Dans les faits il peut être constaté que les autorité constituée, officier public ou fonctionnaire font trop souvent preuve d’une carence coupable lorsqu’elles ont connaissance d’un délit, ce que l’on comprend avec l’affaire Benalla qui lève le voile sur la corruption dans l’administration française, qui ne remonte pas à Emmanuel Macron. Pour preuve quelques exemples :
- condamnation pour harcèlement moral d’un établissement hospitalier en la personne de son directeur, agissant pour le compte de celui-ci, ayant engagé la responsabilité pénale de la personne morale au sens de l’article 121-2 du code pénal, avec mépris profond de l’article 40 du code de procédure pénale par 2 services d’inspection de l’Etat et la tutelle administrative informés d’une faute médicale mortelle étouffée en 2002 ;
- condamnation de Jérôme Cahuzac pour une affaire où il est apparu que l’article 40 n’avait pas été appliqué ;
- …
Les classements sans suite et le manque de moyens
Les plaintes de l’inspection du travail ou des salariés sont quasiment systématiquement classées faute d’instructions générales de poursuite des employeurs commettant des délits à part le travail dissimulé. Une enquête qui date de 2010 a montré que moins de la moitié des procédures transmises au parquet par les agents de contrôle ont fait l’objet de poursuites devant un tribunal correctionnel, que quand un employeur est poursuivi au pénal, il est relaxé dans 25% des cas, que moins du tiers des entreprises pour lesquelles les inspecteurs ont dressé un P-V ont été condamnées devant les tribunaux et que les sanctions prononcées sont relativement légères (Article paru dans Santé & Travail n° 070 – avril 2010).

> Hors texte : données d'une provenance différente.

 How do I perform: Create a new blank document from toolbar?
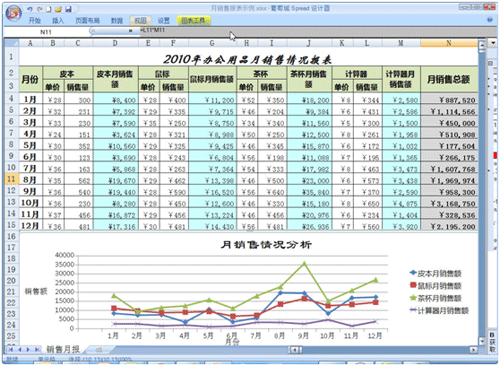(49, 9)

A cela s’ajoute le manque de moyens donnés à la justice et la police.
Au delà de la violence, alors que le salarié peut être licencié sur des prétextes bidons (petite erreur de caisse, récupérer un parapluie cassé abandonné sur le sol …) la gestion de l’affaire Benalla par ceux là même qui ont prôné la réforme du code du travail pour faciliter les licenciements entache leur crédit managérial.